Hi, has anybody had any stiffer front springs fitted to a Fiat heavy chassis,have ordered aset from Germany to be fitted by Essanjay. Would be glad of any feef back.


----------



## erneboy (Feb 8, 2007)

Try here, Alan.

http://www.motorhomefacts.com/ftopict-66812-.html


----------



## SanDel (Jun 17, 2008)

Thanks for that Alan, has it made any difference to the handling.
In Spain last year it looked like i was building a tower to the gods to try and get it level, and as for trying to get the water uot of the waste tank, well thats another story.
Deryck


----------



## erneboy (Feb 8, 2007)

SanDel, great improvement all round, no longer bottoming on speed humps. We got stuck on a 100mm high kerb in Spain, luckily on a side road so not blocking a street or anything like that. Still it took me three hours with a bottle jack and much help from passers by (particularly Seth who posts here from time to time) to get off again, Alan.


----------



## SanDel (Jun 17, 2008)

Alan how long did it take to replace both springs, and was the task made harder by your M/H being an A class.


----------



## erneboy (Feb 8, 2007)

SanDel, two hours, the only difficulty was finding the tops of the struts and getting at them but nothing to worry about. If your fitter has done it before he will know how and where, Alan.


----------



## SanDel (Jun 17, 2008)

Well today had stiffer front springs fitted to my Burstner, and what a difference. The M/H is now level and no wheel ramps insight. We had the work done at Essanjay in Poole, the springs have to be ordered from Germany. The cost £749 inc vat & labour, I will say well worth it,


----------



## RichardnGill (Aug 31, 2006)

Interesting as our van sits down at the front and I guess on the same base vehicle. 
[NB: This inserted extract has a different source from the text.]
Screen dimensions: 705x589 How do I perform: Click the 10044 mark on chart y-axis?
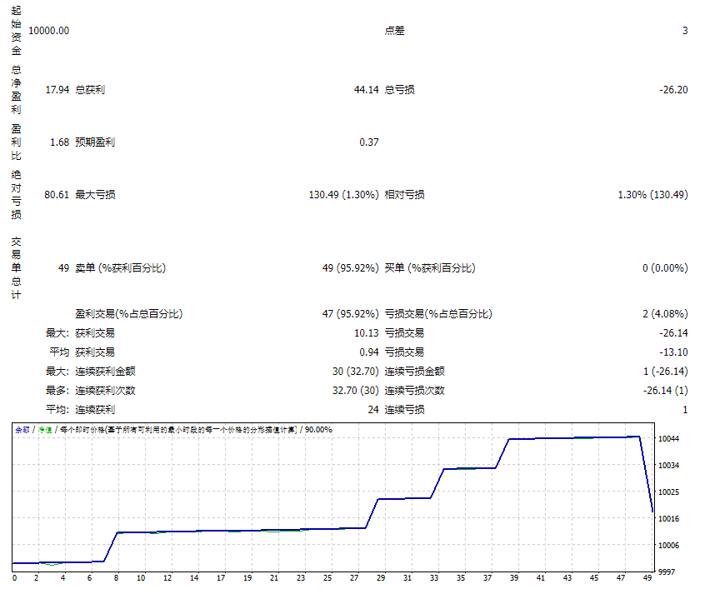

It does not bother me to much thought and at over £700 to ssuplyand fit 2 front springs I think it is very expensive. 

Even if the springs are custom made they should not be more than £200 say? leaving 0ver £500 to fit them! 


Just my thoughts 


Richard...


----------



## erneboy (Feb 8, 2007)

It is not just that they are custom made, it is being able to show that they CE approved for your van. You could get some made but approval might be difficult. 

I paid under 500 pounds for mine fitted. Try C&M Auto see my post above, Mark Woods and his partner are ex TB Turbo, excellent mechanics both of them, Alan.


----------